Batı’nın rolü ve ‘ne yapmalıyız’
Oysa mülteciler sorunundan dünyada en fazla etkilenen ülkeyiz. Akılcı hareket etmeli, yalnızlaştıracak eylemlerden kaçmalıyız. Tek başımıza çözemeyiz. İktidarın mültecilerle ilgili olarak Batı’yı sorumluluk paylaşmaya çağırması doğru. Ancak izlenen yöntem de, politika da yanlış.
Peki iktidarın yanlışları, Batı’yı aklar mı? Hayır. Bu noktada özellikle emperyalist merkezlerin ikiyüzlü tutumunu not etmekte yarar var. Batı ne diyor? “Parasını verelim, bize yollamayın”. Sonuç mu? BM Mülteci Örgütü’nün 2018 verisine göre dünyadaki sığınmacıların sadece yüzde 16’sı gelişmiş ülkeler tarafından kabul edilmiş. Yani sorumluluğu yeterince paylaşmıyorlar.
Ne yapsın gelişmiş ülkeler? Sınırlarını korumasınlar mı?” Sınırlarını korumak için, başka ülkelere sınır ötesi harekâtlar, emperyal müdahaleler yapmaktan vazgeçebilirler öncelikle. Bir başka veri... AB’den bu kez. Avrupa Birliği ülkelerine en fazla sığınma başvurusu yapan mülteciler hangi ülkelerin vatandaşı? Sırasıyla Suriye, Afganistan, Irak.

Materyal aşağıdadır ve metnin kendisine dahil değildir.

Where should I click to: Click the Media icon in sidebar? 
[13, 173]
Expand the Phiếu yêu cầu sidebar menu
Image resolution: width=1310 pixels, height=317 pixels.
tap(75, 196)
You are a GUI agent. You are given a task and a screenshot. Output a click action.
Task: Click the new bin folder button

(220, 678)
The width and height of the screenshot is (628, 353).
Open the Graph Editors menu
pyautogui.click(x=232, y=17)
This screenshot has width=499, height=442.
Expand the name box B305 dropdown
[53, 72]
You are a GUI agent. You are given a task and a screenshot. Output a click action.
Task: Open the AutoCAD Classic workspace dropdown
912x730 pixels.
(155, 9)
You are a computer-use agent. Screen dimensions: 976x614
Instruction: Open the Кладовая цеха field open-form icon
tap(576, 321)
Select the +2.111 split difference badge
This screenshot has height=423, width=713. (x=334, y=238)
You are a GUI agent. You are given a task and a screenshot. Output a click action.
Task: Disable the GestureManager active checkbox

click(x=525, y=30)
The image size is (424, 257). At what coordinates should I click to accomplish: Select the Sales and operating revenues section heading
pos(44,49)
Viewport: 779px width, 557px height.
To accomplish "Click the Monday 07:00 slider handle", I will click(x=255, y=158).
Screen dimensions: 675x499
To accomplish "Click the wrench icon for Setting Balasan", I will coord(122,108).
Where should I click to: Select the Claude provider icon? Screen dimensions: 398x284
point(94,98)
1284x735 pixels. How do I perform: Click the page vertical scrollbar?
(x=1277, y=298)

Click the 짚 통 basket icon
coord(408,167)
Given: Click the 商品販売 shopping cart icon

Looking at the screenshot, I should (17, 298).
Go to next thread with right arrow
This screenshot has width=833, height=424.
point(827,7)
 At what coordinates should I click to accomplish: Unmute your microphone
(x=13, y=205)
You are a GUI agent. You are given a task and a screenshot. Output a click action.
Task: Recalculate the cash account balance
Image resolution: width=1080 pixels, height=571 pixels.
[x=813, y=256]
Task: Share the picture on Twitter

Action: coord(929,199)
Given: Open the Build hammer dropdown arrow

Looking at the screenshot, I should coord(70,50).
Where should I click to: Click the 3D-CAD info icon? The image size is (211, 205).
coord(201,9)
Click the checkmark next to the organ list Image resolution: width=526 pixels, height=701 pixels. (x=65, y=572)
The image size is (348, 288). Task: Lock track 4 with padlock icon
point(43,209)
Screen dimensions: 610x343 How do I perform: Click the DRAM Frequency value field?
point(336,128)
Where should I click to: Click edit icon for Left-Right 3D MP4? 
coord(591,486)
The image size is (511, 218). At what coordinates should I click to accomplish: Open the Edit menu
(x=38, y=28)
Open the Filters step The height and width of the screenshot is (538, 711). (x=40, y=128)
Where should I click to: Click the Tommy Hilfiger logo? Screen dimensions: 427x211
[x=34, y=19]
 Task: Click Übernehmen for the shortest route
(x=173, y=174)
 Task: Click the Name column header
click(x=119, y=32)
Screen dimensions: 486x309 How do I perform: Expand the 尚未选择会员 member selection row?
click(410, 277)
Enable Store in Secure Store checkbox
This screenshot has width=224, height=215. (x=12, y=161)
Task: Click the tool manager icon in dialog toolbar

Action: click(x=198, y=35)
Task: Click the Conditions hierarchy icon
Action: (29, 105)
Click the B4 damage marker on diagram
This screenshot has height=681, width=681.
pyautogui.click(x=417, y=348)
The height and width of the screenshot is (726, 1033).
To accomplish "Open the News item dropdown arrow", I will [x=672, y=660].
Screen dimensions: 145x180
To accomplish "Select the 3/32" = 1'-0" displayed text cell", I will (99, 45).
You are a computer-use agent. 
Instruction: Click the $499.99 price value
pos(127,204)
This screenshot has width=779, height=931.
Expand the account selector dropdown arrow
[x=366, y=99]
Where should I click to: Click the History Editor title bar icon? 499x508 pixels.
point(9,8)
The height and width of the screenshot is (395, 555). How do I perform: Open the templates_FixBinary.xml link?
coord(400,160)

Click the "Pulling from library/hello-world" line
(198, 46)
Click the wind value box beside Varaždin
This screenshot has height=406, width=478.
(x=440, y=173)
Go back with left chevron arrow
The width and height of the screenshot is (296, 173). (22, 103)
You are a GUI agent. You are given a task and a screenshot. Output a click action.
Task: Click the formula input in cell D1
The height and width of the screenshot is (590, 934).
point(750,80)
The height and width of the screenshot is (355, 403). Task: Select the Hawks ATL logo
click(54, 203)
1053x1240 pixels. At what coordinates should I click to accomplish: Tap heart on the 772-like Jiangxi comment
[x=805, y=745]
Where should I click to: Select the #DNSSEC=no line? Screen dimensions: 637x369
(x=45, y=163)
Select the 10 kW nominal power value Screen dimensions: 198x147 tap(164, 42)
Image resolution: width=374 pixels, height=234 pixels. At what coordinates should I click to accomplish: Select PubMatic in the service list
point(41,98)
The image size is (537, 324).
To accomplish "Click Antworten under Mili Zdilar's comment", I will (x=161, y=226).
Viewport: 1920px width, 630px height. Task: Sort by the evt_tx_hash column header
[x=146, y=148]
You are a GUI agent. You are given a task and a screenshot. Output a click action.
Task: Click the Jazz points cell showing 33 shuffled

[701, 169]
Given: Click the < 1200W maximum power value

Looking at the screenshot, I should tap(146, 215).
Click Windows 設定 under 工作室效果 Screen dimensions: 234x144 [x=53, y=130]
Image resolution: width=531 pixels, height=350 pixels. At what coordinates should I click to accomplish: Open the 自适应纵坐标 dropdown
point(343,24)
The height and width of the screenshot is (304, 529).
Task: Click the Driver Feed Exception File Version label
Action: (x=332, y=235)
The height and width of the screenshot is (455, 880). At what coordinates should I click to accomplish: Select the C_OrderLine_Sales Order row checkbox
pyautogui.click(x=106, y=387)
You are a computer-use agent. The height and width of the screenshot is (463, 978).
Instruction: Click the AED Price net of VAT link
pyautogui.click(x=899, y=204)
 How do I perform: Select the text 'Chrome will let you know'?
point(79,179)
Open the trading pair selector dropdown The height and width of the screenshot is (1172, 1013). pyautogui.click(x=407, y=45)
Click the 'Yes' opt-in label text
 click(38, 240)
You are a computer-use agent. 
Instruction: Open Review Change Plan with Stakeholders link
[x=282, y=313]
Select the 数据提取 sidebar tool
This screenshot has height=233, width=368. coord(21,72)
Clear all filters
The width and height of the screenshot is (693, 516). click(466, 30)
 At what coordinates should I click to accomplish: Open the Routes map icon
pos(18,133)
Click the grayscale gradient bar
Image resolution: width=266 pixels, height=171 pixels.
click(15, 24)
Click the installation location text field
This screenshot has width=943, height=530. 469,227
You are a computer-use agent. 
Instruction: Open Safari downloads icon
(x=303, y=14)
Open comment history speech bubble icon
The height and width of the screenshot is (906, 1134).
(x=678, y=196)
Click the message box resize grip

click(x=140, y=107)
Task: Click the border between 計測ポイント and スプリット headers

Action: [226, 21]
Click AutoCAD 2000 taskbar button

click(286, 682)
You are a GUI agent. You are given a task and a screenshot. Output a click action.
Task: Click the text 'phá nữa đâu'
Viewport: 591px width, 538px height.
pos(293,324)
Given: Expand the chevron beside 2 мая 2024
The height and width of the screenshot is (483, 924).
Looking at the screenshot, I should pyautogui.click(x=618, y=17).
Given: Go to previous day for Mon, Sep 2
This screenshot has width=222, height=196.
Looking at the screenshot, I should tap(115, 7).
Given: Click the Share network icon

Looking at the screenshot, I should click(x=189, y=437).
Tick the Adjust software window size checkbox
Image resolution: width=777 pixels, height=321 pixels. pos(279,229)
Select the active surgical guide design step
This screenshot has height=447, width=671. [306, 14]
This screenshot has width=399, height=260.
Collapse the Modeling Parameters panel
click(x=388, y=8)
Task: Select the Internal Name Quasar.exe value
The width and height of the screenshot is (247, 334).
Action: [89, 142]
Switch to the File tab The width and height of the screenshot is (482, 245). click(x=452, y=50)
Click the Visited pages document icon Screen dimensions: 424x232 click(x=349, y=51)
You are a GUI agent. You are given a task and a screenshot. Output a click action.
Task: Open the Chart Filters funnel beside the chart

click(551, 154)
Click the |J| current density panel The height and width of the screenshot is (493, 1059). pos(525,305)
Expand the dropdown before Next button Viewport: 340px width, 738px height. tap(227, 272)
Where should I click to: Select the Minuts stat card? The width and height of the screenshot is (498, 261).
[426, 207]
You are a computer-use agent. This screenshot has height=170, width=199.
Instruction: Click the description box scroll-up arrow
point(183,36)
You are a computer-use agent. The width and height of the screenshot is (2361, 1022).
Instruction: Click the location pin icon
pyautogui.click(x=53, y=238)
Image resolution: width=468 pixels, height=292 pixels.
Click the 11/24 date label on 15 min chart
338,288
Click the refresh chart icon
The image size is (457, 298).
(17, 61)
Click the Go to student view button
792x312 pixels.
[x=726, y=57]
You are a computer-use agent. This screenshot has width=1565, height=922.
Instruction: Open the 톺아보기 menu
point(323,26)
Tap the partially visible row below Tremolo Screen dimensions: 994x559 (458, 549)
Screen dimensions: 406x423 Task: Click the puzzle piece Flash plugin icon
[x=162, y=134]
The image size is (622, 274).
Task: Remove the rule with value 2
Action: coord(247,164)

Binlerce kilometre öteden Suriye Savaşı’na dahil olanlar, şimdi mülteciler sözkonusu olunca, “biz yokuz” diyorlar.
Afganistan, 11 Eylül saldırıları sonrasında ABD tarafından işgal edildi. NATO ittifakı bu işgale ortak oldu; çatışmalar, iç savaş, bitmeyen kavgalar sonunda mülteci akını oluştu.
Irak, Afganistan’dan sonra işgal edildi. ABD öncülüğündeki “koalisyon” tarafından. Talan edilmiş, günlük yaşamın altüst olduğu, işgal ve iç kavgalarla geleceksizleştirilmiş bir ülkeden kaçışlar arttıkça arttı. Nerede şimdi o “koalisyon” güçleri?
Kimse kusura bakmasın. Dünyada en fazla göç veren ülkeler, Batılı devletlerle ortaklarının petrol, para, jeopolitik üs hevesleriyle işgal ettiği, iç savaş ihraç ettiği ülkeler.
Göç veren ülkelerin çoğu otoriter rejimlere sahip, refah düzeyi düşük, ama kaynakları zengin ülkeler; göçü daha da tetikleyen ülkelerin çoğu ise, gelişmiş, refahı yüksek, kendine demokrat ülkeler. Göçleri, yol açan nedenleriyle önlemek gerek. Askeri yöntemler çözüm değil: Çare iç işlerinde demokratik, müreffeh ülkelerin çoğalmasından; uluslararası ilişkilerde ise emperyalist müdahaleciliğin olmadığı bir dünya düzeninin inşasından geçiyor. Bir ülkenin tek başına başaracağı şeyler değil bunlar. Yalnızlaştıran değil, etrafında geniş bir blok toplayan siyaset gerektiriyor.
Geldik mi yine, “Yurtta barış dünyada barış” programına. Hayat dört koldan dayatıyor. Particilikle, hamasetle uğraşanlar anlamaz bunu.